As such, every CWSS factor effectively has "environmental" or "temporal" characteristics, so it is not particularly useful to adopt the same types of metric groups as are used in CVSS.

Most factors have these four values in common:

2.3 Base Finding Metric Group

The Base Finding metric group consists of the following factors:

• Technical Impact (TI)
• Acquired Privilege (AP)
• Acquired Privilege Layer (AL)
• Internal Control Effectiveness (IC)
• Finding Confidence (FC)

The combination of values from Technical Impact, Acquired Privilege, and Acquired Privilege Layer gives the user some expressive power. For example, the user can characterize "High" Technical Impact with "Administrator" privilege at the "Application" layer.

2.3.1 Technical Impact (TI)

Technical Impact is the potential result that can be produced by the weakness, assuming that the weakness can be successfully reached and exploited. This is expressed in terms that are more fine-grained than confidentiality, integrity, and availability.

The Technical Impact should be evaluated relative to the Acquired Privilege (AP) and Acquired Privilege Layer (AL).

If this set of values is not precise enough, CWSS users can use their own Quantified methods to derive a subscore. One such method involves using the Common Weakness Risk Analysis Framework (CWRAF) to define a vignette and a Technical Impact Scorecard. The Impact weight is calculated using vignette-specific Importance ratings for different technical impacts that could arise from exploitation of the weakness, such as modification of sensitive data, gaining privileges, resource consumption, etc.

2.3.2 Acquired Privilege (AP)

The Acquired Privilege identifies the type of privileges that are obtained by an attacker who can successfully exploit the weakness.

Notice that the values are the same as those for Required Privilege, but the weights are different.

In some cases, the value for Acquired Privileges may be the same as for Required Privileges, which implies either (1) "horizontal" privilege escalation (e.g. from one unprivileged user to another) or (2) privilege escalation within a sandbox, such as an FTP-only user who can escape to the shell.

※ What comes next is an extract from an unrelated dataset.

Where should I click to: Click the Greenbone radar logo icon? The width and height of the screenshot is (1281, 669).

2.3.3 Acquired Privilege Layer (AL)

The Acquired Privilege Layer identifies the operational layer to which the attacker gains privileges by successfully exploiting the weakness.

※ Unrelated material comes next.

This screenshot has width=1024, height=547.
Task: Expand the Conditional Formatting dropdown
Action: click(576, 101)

2.3.4 Internal Control Effectiveness (IC)

An Internal Control is a control, protection mechanism, or mitigation that has been explicitly built into the software (whether through architecture, design, or implementation). Internal Control Effectiveness measures the ability of the control to render the weakness unable to be exploited by an attacker. For example, an input validation routine that restricts input length to 15 characters might be moderately effective against XSS attacks by reducing the size of the XSS exploit that can be attempted.

When there are multiple internal controls, or multiple code paths that can reach the same weakness, then the following guidance applies:

• For each code path, analyze each internal control that exists along the code path, and choose the Value with the lowest weight (i.e., the strongest internal control along the code path). This is called the Code Path Value.
• Collect all Code Path Values.
• Select the Code Path Value that has the highest weight (i.e., is the weakest control).

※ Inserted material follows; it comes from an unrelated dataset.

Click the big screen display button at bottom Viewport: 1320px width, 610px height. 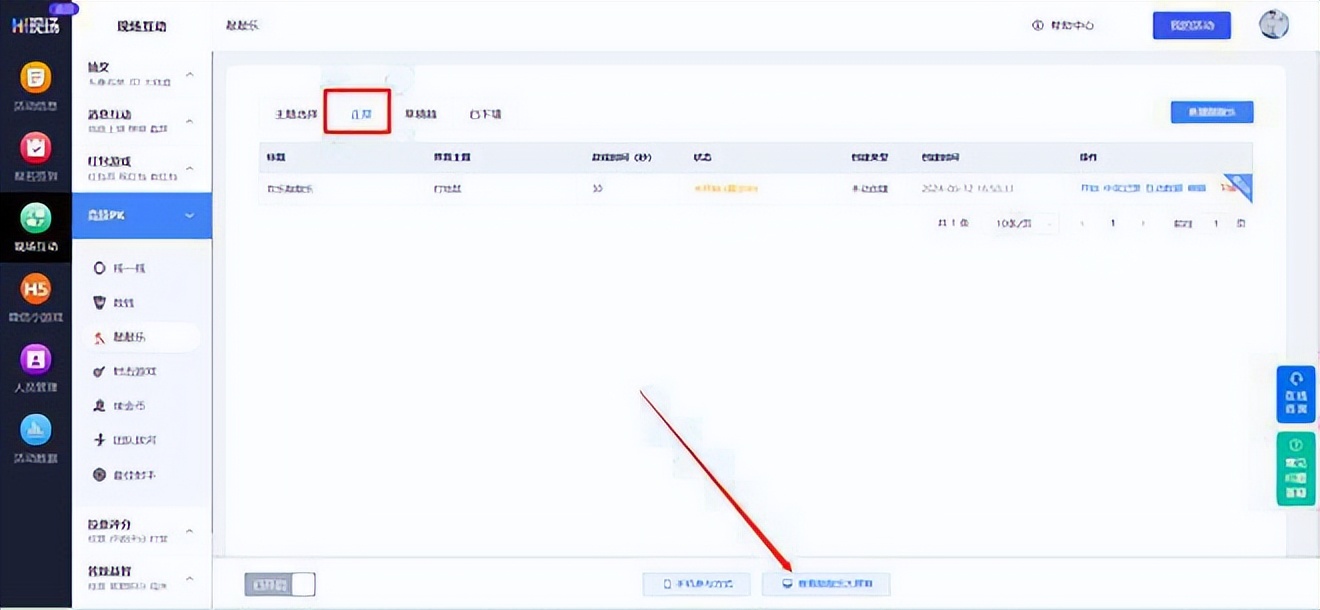coord(825,584)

This method evaluates each code path in terms of the code path's strongest control (since an attacker would have to bypass that control), then selects the weakest code path (i.e., the easiest route for the attacker to take).

2.3.5 Finding Confidence (FC)

Finding Confidence is the confidence that the reported issue:

1. is a weakness, and
2. can be triggered or utilized by an attacker

2.4 Attack Surface Metric Group

The Attack Surface metric group consists of the following factors:

• Required Privilege (RP)
• Required Privilege Layer (RL)
• Access Vector (AV)
• Authentication Strength (AS)
• Level of Interaction (IN)
• Deployment Scope (SC)

2.4.1 Required Privilege (RP)

The Required Privilege identifies the type of privileges that an attacker must already have in order to reach the code/functionality that contains the weakness.

2.4.2 Required Privilege Layer (RL)

The Required Privilege Layer identifies the operational layer to which the attacker must have privileges in order to attempt to attack the weakness.

2.4.3 Access Vector (AV)

The Access Vector identifies the channel through which an attacker must communicate to reach the code or functionality that contains the weakness. Note that these values are very similar to the ones used in CVSS, except CWSS distinguishes between physical access and local (shell/account) access.

While there is a close relationship between Access Vector and Required Privilege Layer, the two are distinct. For example, an attacker with "physical" access to a router might be able to affect the Network or Enterprise layer.

2.4.4 Authentication Strength (AS)

The Authentication Strength covers the strength of the authentication routine that protects the code/functionality that contains the weakness.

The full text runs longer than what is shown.